The DataRobot Automodel Tool allows you to create projects and train models as part of your workflow in Alteryx.
Instance URL: The URL of the DataRobot instance to communicate with. For cloud-based accounts of DataRobot, this will be https://app.datarobot.com.
API Token: The token used to authenticate with the specified DataRobot instance. For cloud version, you can find the API Token under the Profile page. For enterprise version, account information can be found at your internal deployment address.
Project name: This field is optional. If specified, it will become the name of the project inside the DataRobot application. It may be useful for some workflows to specify a unique name so that the new project can be easily found in DataRobot.
Target variable: This field is required. Specify the column in the input data that should be modeled using the rest of the fields in the input data.
Use Quick Autopilot: Checking this box will instruct DataRobot to evaluate a smaller number of models in the DataRobot Autopilot process.
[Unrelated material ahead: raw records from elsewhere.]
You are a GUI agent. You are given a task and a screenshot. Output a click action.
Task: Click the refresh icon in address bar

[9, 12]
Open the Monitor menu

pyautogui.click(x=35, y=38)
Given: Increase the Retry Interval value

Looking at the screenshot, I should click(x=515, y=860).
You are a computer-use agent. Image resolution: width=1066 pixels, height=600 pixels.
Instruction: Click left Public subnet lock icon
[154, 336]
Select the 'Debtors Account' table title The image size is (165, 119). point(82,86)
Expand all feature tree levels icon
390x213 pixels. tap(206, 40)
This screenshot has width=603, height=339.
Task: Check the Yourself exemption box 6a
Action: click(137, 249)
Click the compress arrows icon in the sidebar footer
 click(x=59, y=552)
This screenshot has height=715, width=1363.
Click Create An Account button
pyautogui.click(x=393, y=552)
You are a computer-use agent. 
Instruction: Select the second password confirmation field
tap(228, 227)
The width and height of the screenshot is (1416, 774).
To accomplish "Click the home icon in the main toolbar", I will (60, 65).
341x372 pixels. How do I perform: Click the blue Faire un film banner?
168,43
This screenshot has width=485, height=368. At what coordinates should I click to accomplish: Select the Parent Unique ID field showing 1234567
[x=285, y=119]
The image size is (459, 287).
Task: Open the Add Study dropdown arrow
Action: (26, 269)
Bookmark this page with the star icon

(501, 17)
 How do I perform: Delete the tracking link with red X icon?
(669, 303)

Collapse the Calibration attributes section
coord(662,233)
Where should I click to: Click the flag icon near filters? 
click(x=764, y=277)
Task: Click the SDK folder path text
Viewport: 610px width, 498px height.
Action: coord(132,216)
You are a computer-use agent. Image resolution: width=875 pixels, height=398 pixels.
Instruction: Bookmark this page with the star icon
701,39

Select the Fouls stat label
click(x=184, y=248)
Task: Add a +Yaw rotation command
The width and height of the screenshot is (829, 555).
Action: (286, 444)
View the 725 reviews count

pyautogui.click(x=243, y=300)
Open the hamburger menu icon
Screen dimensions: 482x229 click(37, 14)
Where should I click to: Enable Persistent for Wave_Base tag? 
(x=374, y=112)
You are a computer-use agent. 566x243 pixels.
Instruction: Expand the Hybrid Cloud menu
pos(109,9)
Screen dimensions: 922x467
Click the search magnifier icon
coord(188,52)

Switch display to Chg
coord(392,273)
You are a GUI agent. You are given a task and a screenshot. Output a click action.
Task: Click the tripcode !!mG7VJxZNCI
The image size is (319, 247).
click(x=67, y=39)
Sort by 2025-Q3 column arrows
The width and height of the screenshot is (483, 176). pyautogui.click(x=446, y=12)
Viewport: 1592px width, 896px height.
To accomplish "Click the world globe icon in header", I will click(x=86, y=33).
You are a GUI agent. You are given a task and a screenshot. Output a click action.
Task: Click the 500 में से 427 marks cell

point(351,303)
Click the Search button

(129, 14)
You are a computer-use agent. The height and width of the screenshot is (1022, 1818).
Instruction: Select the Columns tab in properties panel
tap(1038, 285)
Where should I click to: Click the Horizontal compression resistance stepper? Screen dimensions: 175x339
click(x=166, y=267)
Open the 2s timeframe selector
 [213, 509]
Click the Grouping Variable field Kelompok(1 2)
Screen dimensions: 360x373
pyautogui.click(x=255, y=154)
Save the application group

It results in a much faster training time, but potentially at the cost of lower accuracy.
Do not run Autopilot: If this checkbox is enabled, the Automodel Tool will create a project and only upload input data to DataRobot's servers. This will not begin the Autopilot process. Use the DataRobot web app to perform additional transformations, or select specific model blueprints to build from your data once the project has been created.
Open project in web browser: With this option selected, the workflow will open the newly created project in your default browser so you can watch the progress of the model training process.
Disable SSL Verification: Some Alteryx servers run behind firewalls that do not allow connections to be made to DataRobot over SSL. Enable this option if your firewall requires SSL verification to be disabled.
Logging Level: Warnings, errors, and info messages are logged to the Alteryx console by default. You can either increase to Debug or decrease to Warning to change the amount of information sent to the console. Increasing the logging level may be helpful when trying to debug network issues or when communicating with DataRobot Support.
Create Support Log: Selecting this option will create a log file on disk. Your DataRobot Support engineer may request that you run your workflow with this option enabled if you are experiencing issues with this tool. It will capture a detailed trace of the full execution of this tool and create a .log file in your %ProgramData%\Alteryx\Support folder. The log file does not contain any customer sensitive information so it is safe to zip up and send to DataRobot for analysis of your issue. (Note: if your account doesn't have Administrator access, the logs will be saved in %AppData%)
Timeout: The number of seconds to wait for both HTTP connections to be established and for asynchronous operations (like project creation or setting the target of a project) to resolve. The default value is 7200 seconds which should be sufficient for most workflows, but this value can be raised to accommodate very large uploads and very long asynchronous operations.
DataRobot creates different types of projects based on the target column. Those three project types are:
Note: If your target column appears numeric in nature but you would like DataRobot to treat it as categorical, we recommend creating a new column with the Alteryx Formula tool and prepend or append a string to the values. For example, this often happens with zip code data.
All columns sent to the tool as input will be used in the DataRobot model generation and will be required as input when requesting predictions. Be sure to remove any columns from the input using the Alteryx Select tool that should not be used in modelling.
DataRobot requires at least 100 rows of data to start modelling. To support advanced modeling analytics (such as reason codes) even more rows of data will be necessary. Conversely, there is a limit to the maximum amount of data that you can use in a project in DataRobot depending on your license restrictions.
Projects and models in DataRobot are immutable, meaning there are few attributes you can change about a project or model after they are created. The recommended workflow is to simply create new projects when you require changes to the modeling data. You can create projects with the same name to simplify automation. However, please note that project and model reference ids will be unique per project.
In DataRobot, column ordering is not important during modeling or computing predictions. There are a few special characters that DataRobot doesn't support in column names but as an Alteryx user, you need not worry about them. Both the Automodel and Prediction tools will silently sanitize the names for you. Please be aware of this fact when browsing the features in the DataRobot Web UI if some of the feature names do not match up to the names you see in Alteryx.
One of the project settings available in the DataRobot platform is the number of workers to make available to each project. The DataRobot Automodel tool will always use the maximum number of workers allowed for your account.
The tool requires a single input. All of the data will be sent to DataRobot to create a single new project and the automated modeling process will begin. One of the fields in the input will be the target of the modeling process, and the rest will be considered valid predictors to use to model the target. The tool will not finish executing until all of the models recommended by DataRobot have been trained and evaluated.
An optional output will send the Project ID and Model ID of the best model created in DataRobot to another tool. This can be consumed by the DataRobot Predict tool in lieu of having to specify these parameters manually.